§ EXERCISE INPUTS:
- - -

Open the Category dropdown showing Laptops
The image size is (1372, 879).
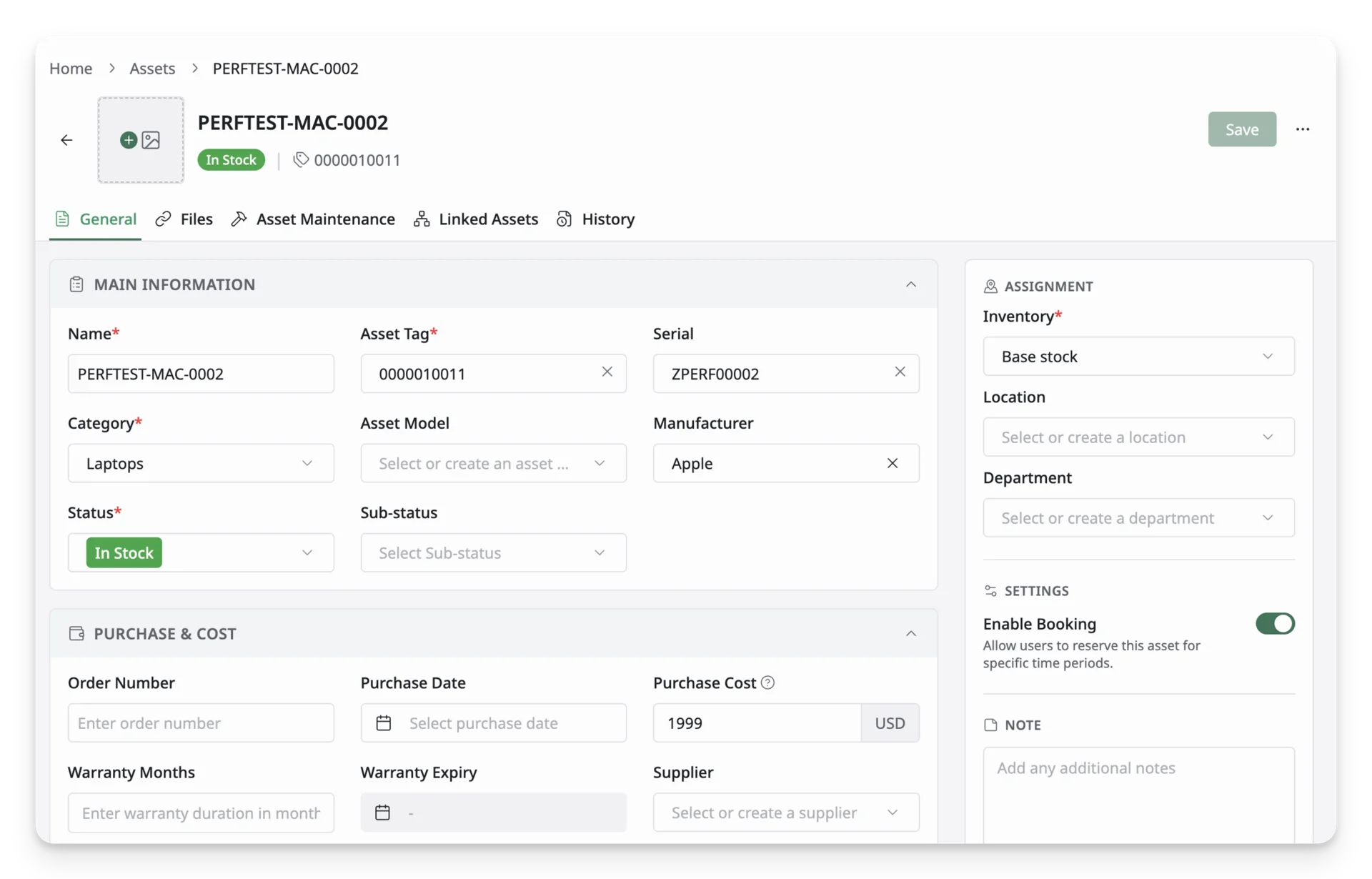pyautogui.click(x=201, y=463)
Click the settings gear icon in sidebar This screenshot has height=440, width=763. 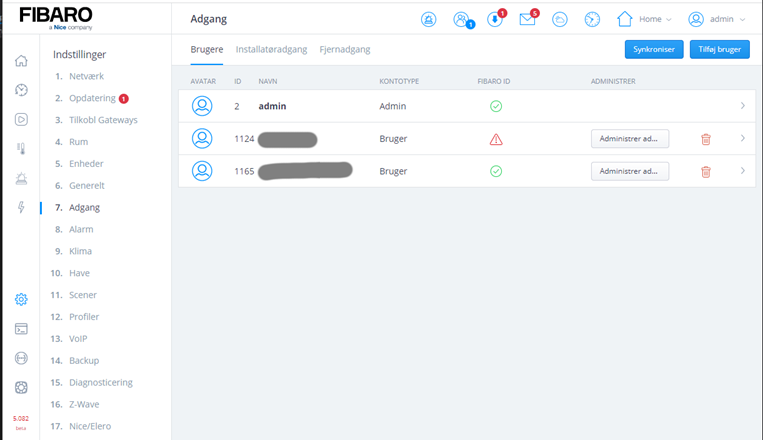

- - -

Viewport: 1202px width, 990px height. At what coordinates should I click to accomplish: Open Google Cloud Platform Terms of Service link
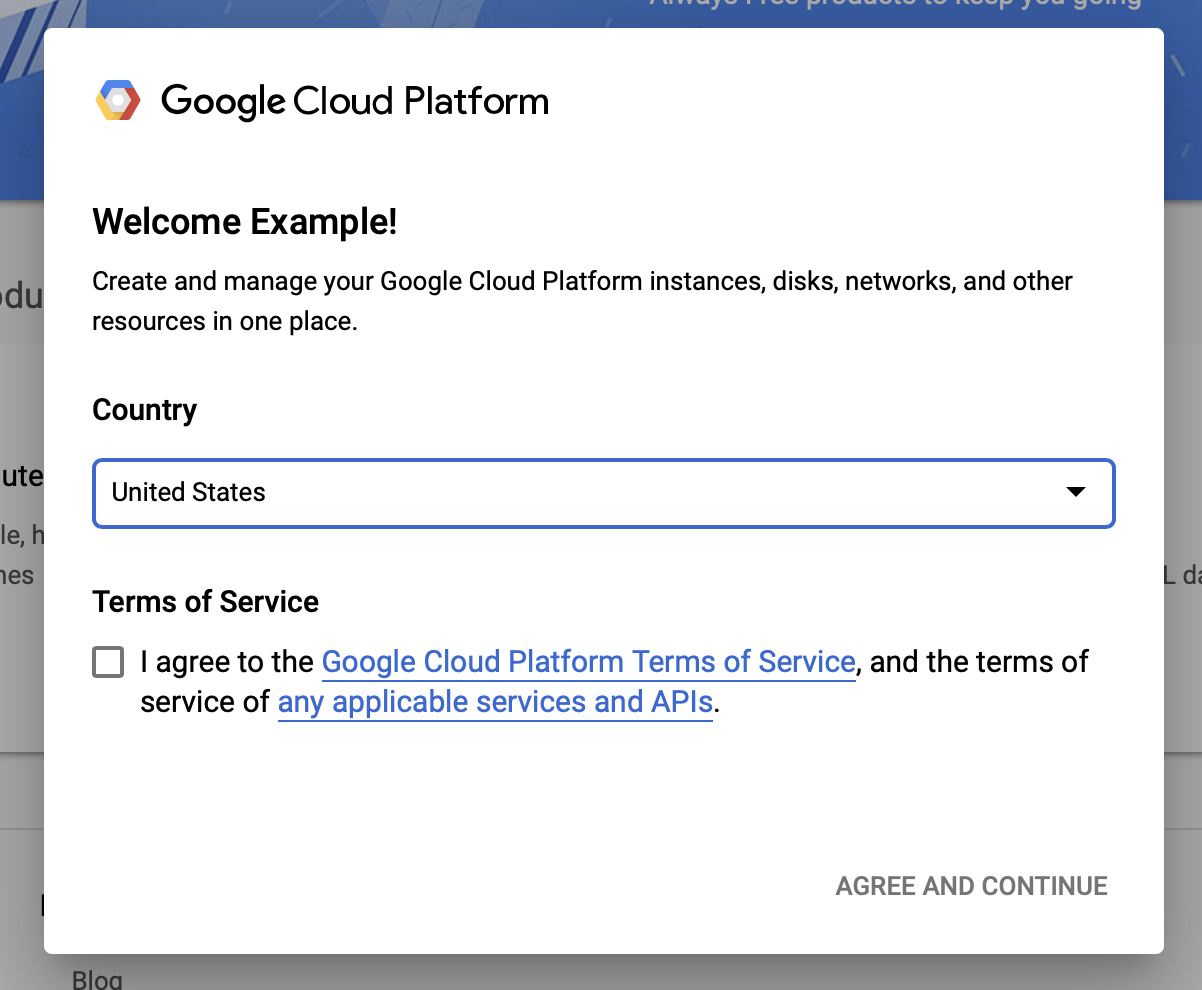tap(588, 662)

- - -

§ DIRECTIONS FOR THIS TASK: Please output the lines above beginning at the line with "Open the Category dropdown showing Laptops" and ending after the line with "Click the settings", precisely as written and with no pictures.

§ RESPONSE TO THIS EXERCISE:
Open the Category dropdown showing Laptops
The image size is (1372, 879).
pyautogui.click(x=201, y=463)
Click the settings gear icon in sidebar This screenshot has height=440, width=763. 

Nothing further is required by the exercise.